EXTRACTED TEXT:
------------------------------

Wall Street Journal: Heralding a new era in biology, scientists for the first time have created a synthetic cell, completely controlled by man-made genetic instructions, which can survive and reproduce itself, researchers at the private J. Craig Venter Institute announced Thursday.
"We call it the first synthetic cell," said genomics pioneer Craig Venter, who oversaw the project. "These are very much real cells."
What the Venter Institute scientists did was to create a complete, artificially sequenced genome, insert it into an existing bacterium cell, and thereby cause that cell to transform itself into a different species, which can reproduce itself in the new form. This new form has characteristics that distinguish it from other bacteria of the same species. This is a significant advance in biotechnology, which previously has been limited to splicing segments of genetic code onto existing genomes, thereby changing in some respect the characteristics of the cells with the altered genomes.

------------------------------

PROBLEM TO WORK ON:
Reproduce the passage of the synthetic cell article starting at "What the Venter" and ending at "the altered genomes.". The records that follow have no connection to the synthetic cell article.

RECORDED INFORMATION:
------------------------------

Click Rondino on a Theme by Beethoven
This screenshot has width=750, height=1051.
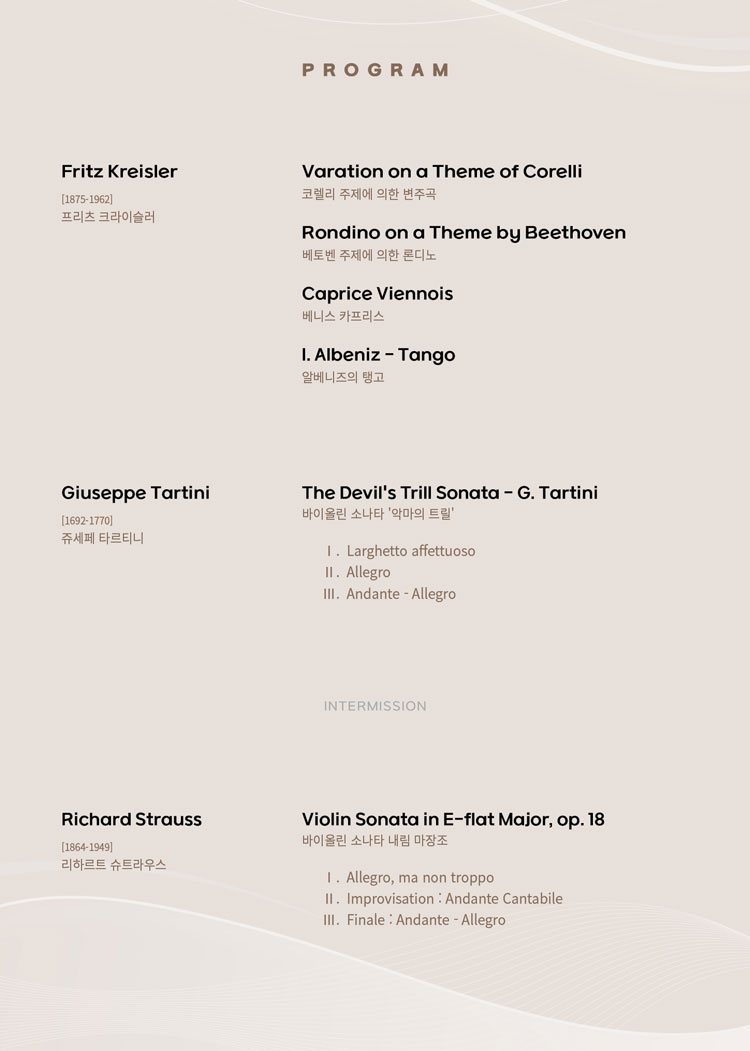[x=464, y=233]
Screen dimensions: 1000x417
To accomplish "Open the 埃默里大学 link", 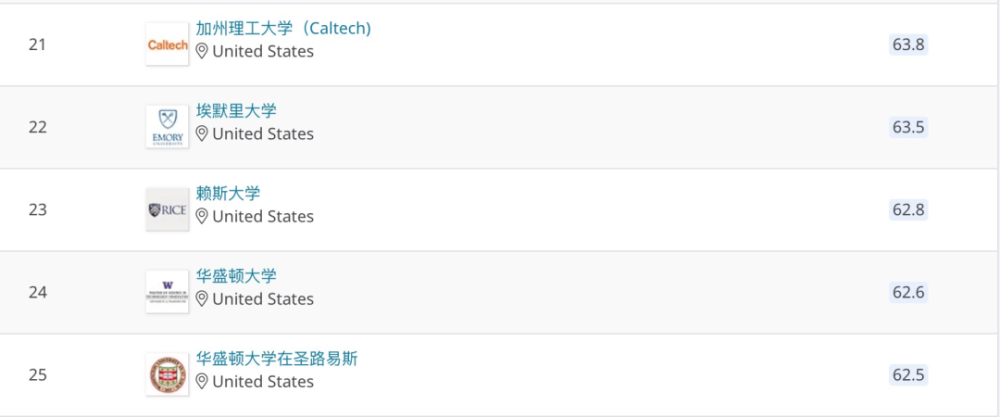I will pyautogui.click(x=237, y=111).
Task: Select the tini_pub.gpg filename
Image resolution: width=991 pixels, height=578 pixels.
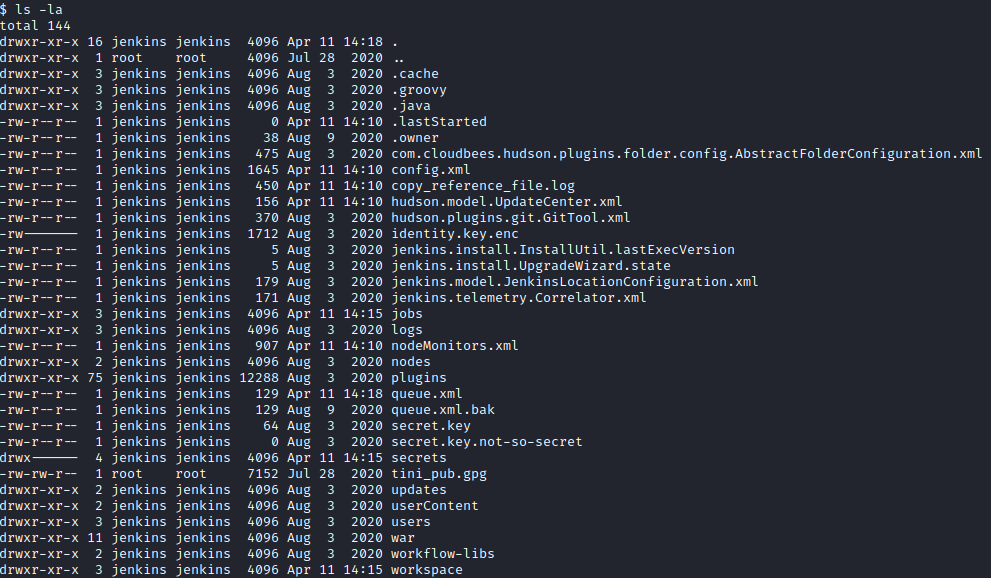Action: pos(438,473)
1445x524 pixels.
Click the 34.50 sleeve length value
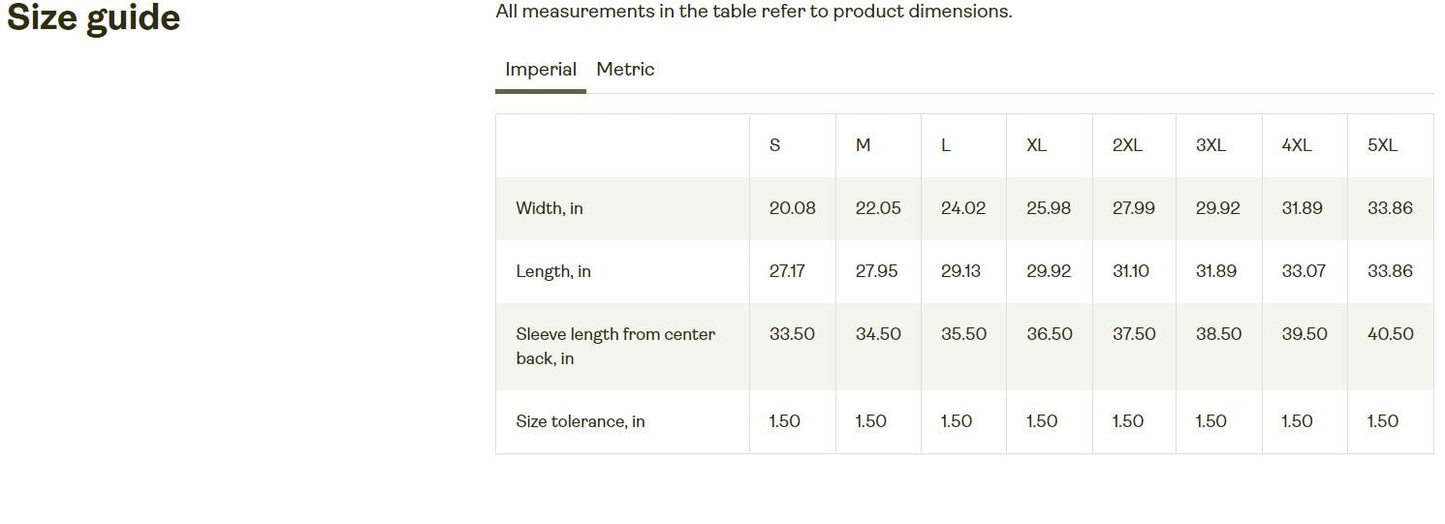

------------------------------

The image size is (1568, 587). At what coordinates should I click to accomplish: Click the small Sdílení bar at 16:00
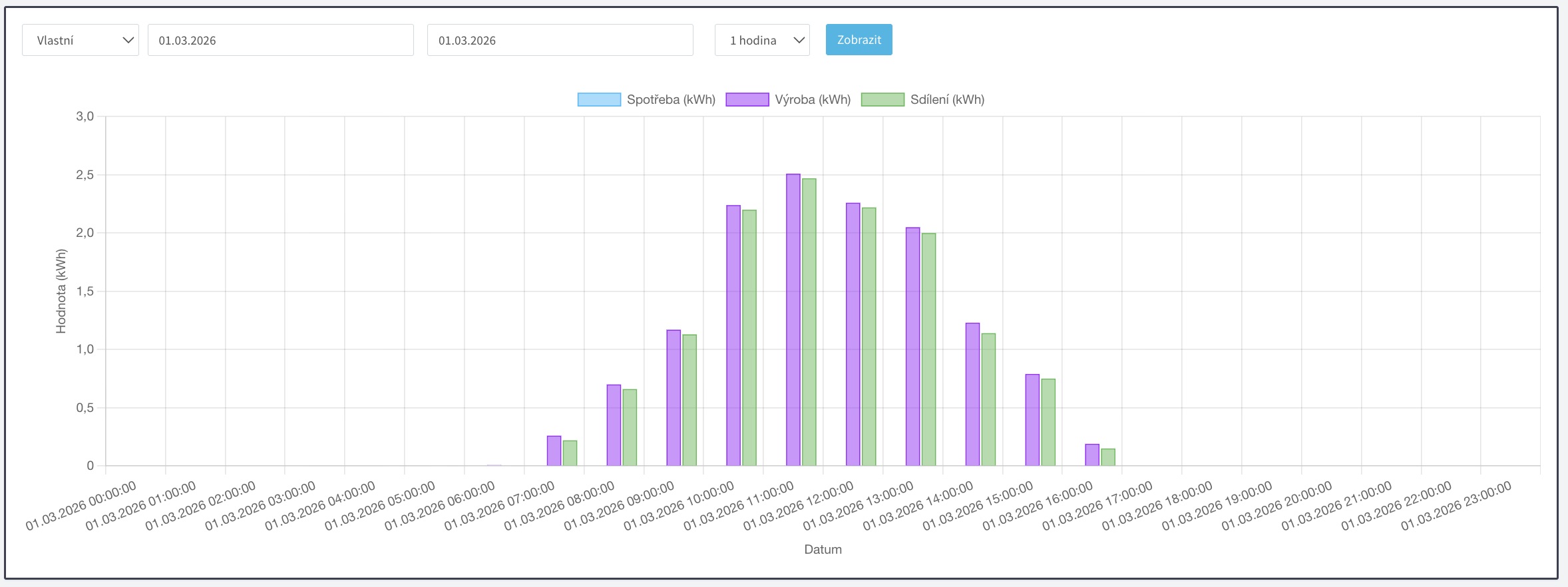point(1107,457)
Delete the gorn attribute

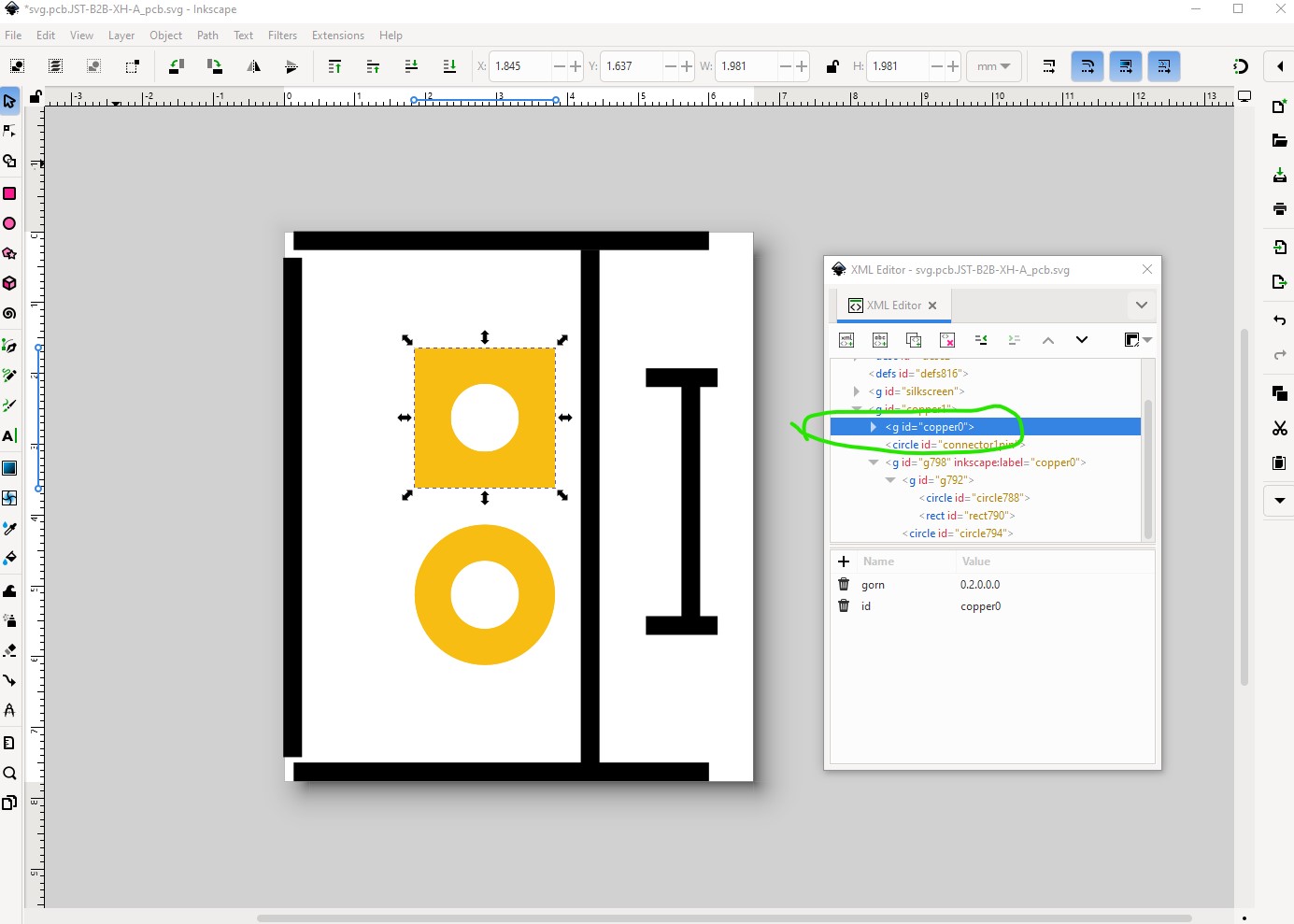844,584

------------------------------

SOLVED PROBLEM:
What the Venter Institute scientists did was to create a complete, artificially sequenced genome, insert it into an existing bacterium cell, and thereby cause that cell to transform itself into a different species, which can reproduce itself in the new form. This new form has characteristics that distinguish it from other bacteria of the same species. This is a significant advance in biotechnology, which previously has been limited to splicing segments of genetic code onto existing genomes, thereby changing in some respect the characteristics of the cells with the altered genomes.